Task to carry out
Reproduce the material below in full, substituting "interface agent" for each occurrence of "GUI agent" and leaving everything else unchanged.

Dataset extract

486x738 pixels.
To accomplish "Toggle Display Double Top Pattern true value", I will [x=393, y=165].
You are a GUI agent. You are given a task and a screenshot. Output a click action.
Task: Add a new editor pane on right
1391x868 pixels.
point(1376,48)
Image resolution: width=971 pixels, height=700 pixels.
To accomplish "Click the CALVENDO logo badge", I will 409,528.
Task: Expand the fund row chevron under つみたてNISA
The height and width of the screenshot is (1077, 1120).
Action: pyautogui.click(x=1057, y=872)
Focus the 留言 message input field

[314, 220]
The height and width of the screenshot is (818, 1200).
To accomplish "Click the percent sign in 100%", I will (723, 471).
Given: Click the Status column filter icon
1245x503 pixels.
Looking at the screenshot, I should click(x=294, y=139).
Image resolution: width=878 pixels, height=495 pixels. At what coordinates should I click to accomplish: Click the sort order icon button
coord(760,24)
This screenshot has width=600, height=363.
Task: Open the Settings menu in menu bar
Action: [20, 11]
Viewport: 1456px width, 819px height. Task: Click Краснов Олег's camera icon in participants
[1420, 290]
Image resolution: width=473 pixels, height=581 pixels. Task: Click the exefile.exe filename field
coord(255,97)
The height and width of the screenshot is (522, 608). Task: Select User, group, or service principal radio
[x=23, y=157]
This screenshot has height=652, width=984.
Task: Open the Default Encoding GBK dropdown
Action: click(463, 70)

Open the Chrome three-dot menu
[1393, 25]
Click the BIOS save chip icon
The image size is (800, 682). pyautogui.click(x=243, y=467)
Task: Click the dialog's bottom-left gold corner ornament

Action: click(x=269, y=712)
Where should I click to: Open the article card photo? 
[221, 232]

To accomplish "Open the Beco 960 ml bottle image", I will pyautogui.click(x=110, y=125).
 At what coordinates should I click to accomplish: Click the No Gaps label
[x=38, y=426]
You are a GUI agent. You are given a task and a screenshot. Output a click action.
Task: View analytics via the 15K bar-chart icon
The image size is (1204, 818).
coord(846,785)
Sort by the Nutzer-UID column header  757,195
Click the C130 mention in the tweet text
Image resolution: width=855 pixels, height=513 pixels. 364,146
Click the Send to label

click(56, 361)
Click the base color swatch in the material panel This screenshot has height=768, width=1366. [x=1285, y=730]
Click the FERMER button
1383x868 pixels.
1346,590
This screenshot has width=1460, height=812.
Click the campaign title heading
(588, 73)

Answer to the task
486x738 pixels.
To accomplish "Toggle Display Double Top Pattern true value", I will [x=393, y=165].
You are a interface agent. You are given a task and a screenshot. Output a click action.
Task: Add a new editor pane on right
1391x868 pixels.
point(1376,48)
Image resolution: width=971 pixels, height=700 pixels.
To accomplish "Click the CALVENDO logo badge", I will 409,528.
Task: Expand the fund row chevron under つみたてNISA
The height and width of the screenshot is (1077, 1120).
Action: pyautogui.click(x=1057, y=872)
Focus the 留言 message input field

[314, 220]
The height and width of the screenshot is (818, 1200).
To accomplish "Click the percent sign in 100%", I will (723, 471).
Given: Click the Status column filter icon
1245x503 pixels.
Looking at the screenshot, I should click(x=294, y=139).
Image resolution: width=878 pixels, height=495 pixels. At what coordinates should I click to accomplish: Click the sort order icon button
coord(760,24)
This screenshot has width=600, height=363.
Task: Open the Settings menu in menu bar
Action: [20, 11]
Viewport: 1456px width, 819px height. Task: Click Краснов Олег's camera icon in participants
[1420, 290]
Image resolution: width=473 pixels, height=581 pixels. Task: Click the exefile.exe filename field
coord(255,97)
The height and width of the screenshot is (522, 608). Task: Select User, group, or service principal radio
[x=23, y=157]
This screenshot has height=652, width=984.
Task: Open the Default Encoding GBK dropdown
Action: click(463, 70)

Open the Chrome three-dot menu
[1393, 25]
Click the BIOS save chip icon
The image size is (800, 682). pyautogui.click(x=243, y=467)
Task: Click the dialog's bottom-left gold corner ornament

Action: click(x=269, y=712)
Where should I click to: Open the article card photo? 
[221, 232]

To accomplish "Open the Beco 960 ml bottle image", I will pyautogui.click(x=110, y=125).
 At what coordinates should I click to accomplish: Click the No Gaps label
[x=38, y=426]
You are a interface agent. You are given a task and a screenshot. Output a click action.
Task: View analytics via the 15K bar-chart icon
The image size is (1204, 818).
coord(846,785)
Sort by the Nutzer-UID column header  757,195
Click the C130 mention in the tweet text
Image resolution: width=855 pixels, height=513 pixels. 364,146
Click the Send to label

click(56, 361)
Click the base color swatch in the material panel This screenshot has height=768, width=1366. [x=1285, y=730]
Click the FERMER button
1383x868 pixels.
1346,590
This screenshot has width=1460, height=812.
Click the campaign title heading
(588, 73)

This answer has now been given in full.